● **Work order**
The copy should run from the line containing "Task: Activate the Select and Move tool" through the last line of the entries below, exactly as written, with pictures omitted.

(Saved data entries)
+---+
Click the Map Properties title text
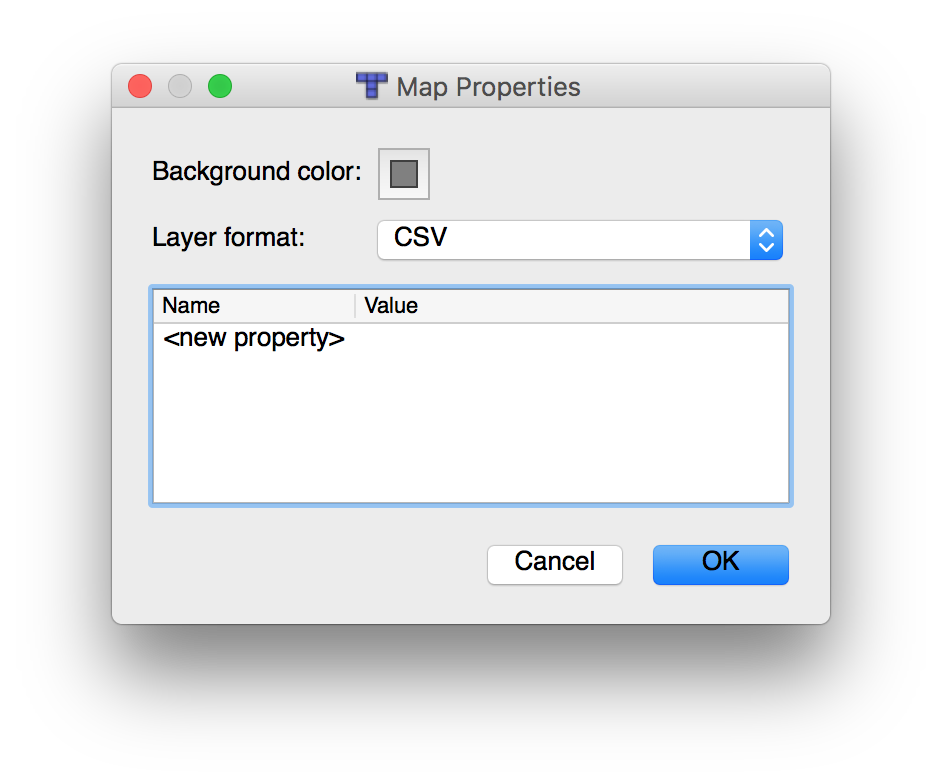This screenshot has height=784, width=942. pyautogui.click(x=488, y=87)
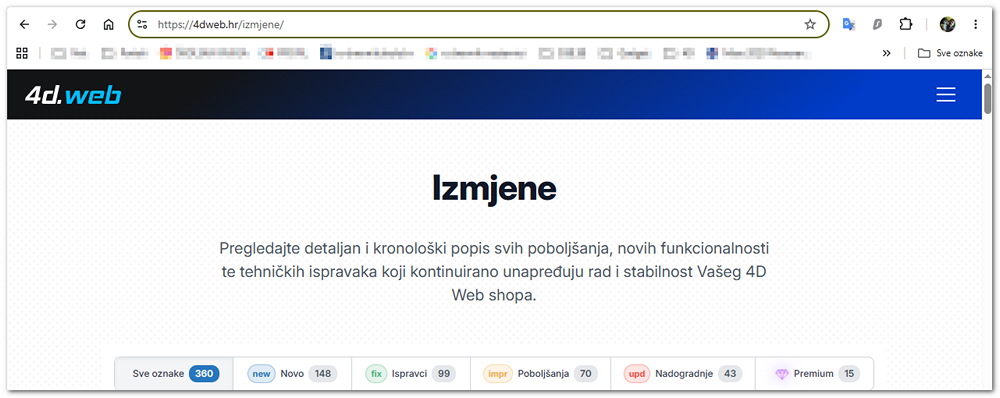The image size is (1000, 398).
Task: Show only Poboljšanja improvements
Action: click(x=540, y=374)
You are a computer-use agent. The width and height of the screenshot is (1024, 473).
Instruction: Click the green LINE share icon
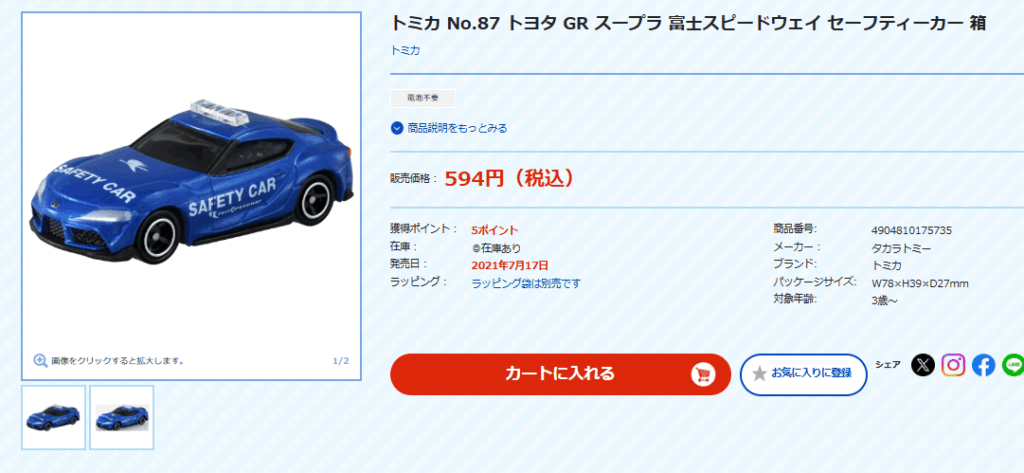click(x=1014, y=365)
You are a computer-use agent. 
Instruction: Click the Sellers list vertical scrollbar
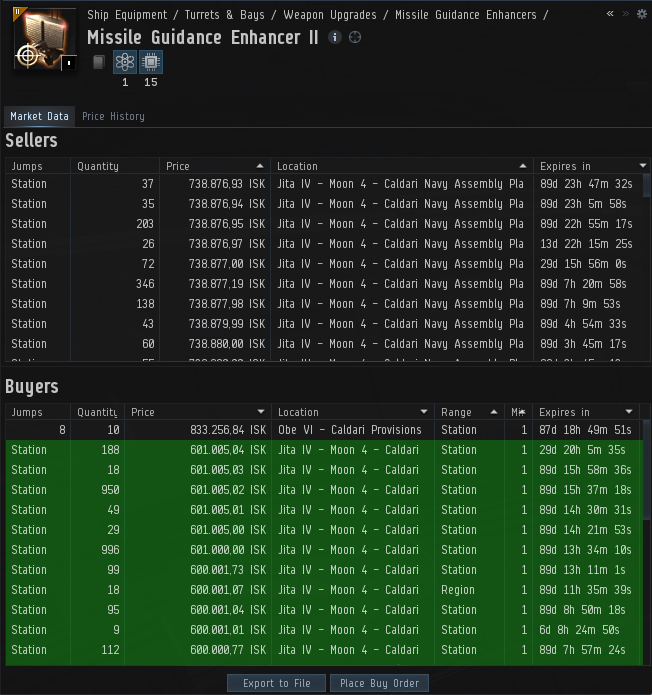click(647, 268)

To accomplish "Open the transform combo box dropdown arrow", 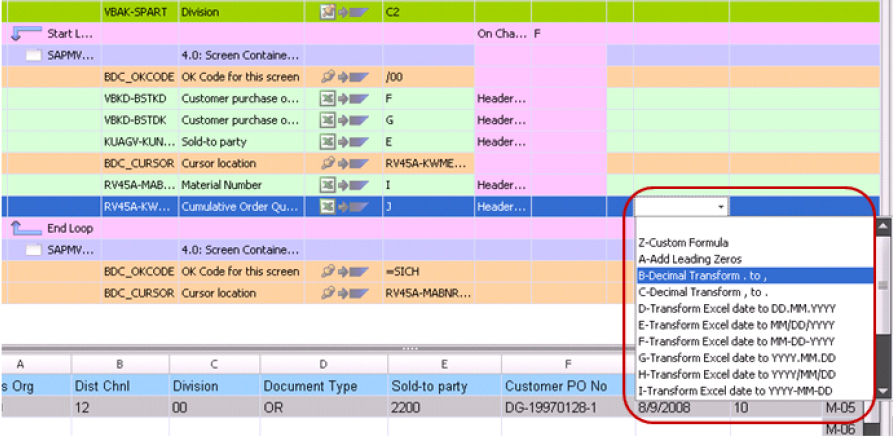I will click(722, 207).
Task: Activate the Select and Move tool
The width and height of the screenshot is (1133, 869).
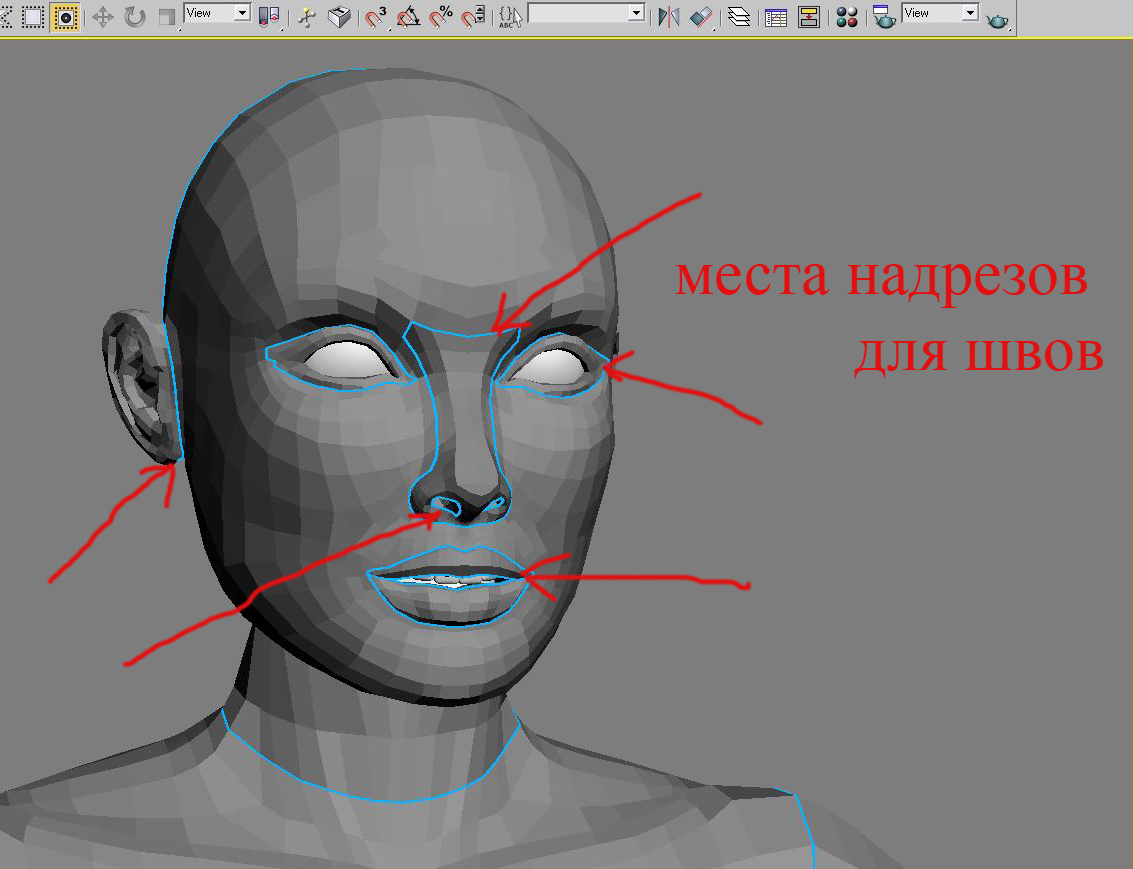Action: coord(102,17)
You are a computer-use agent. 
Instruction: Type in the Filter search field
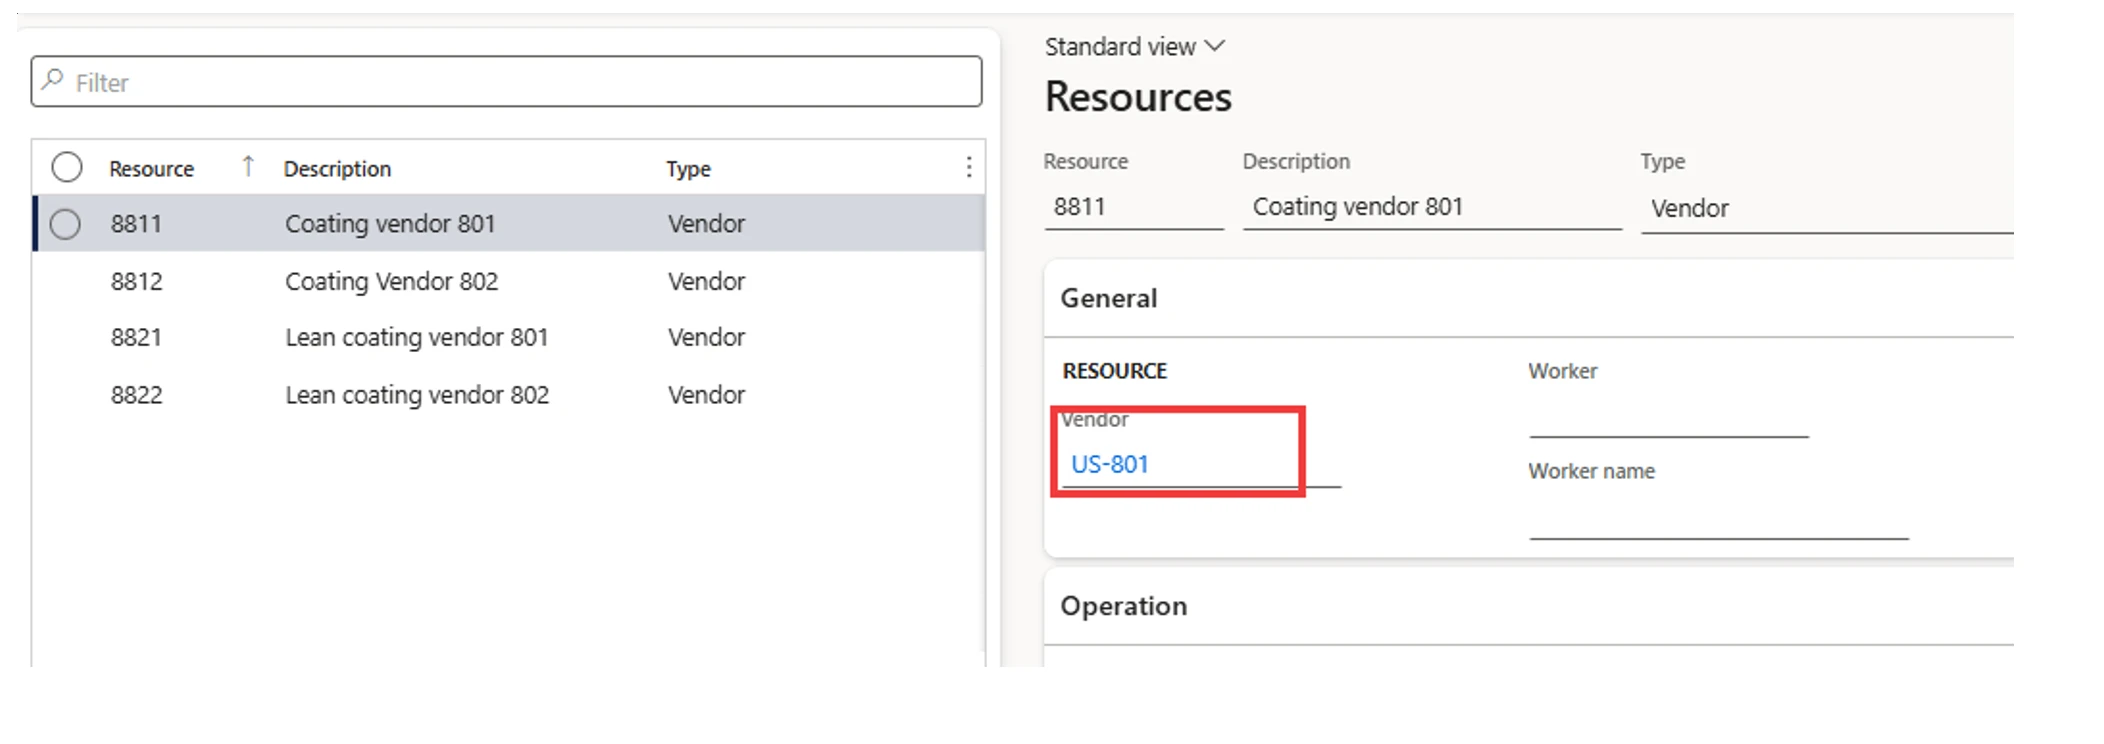click(520, 82)
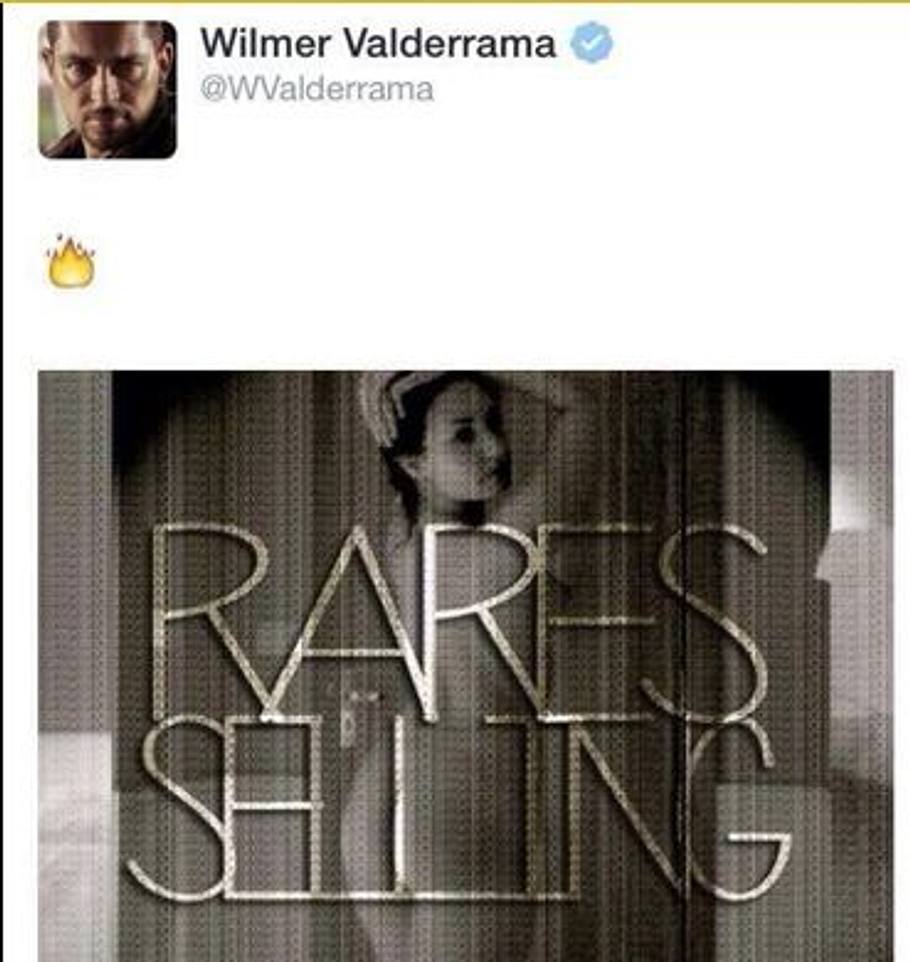Click the yellow line above the tweet

click(455, 1)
+---+
● **Result**
Task: Activate the Select and Move tool
The width and height of the screenshot is (1133, 869).
Action: coord(102,17)
You are a computer-use agent. 
Instruction: Type in the Filter search field
click(520, 82)
Click the yellow line above the tweet

click(455, 1)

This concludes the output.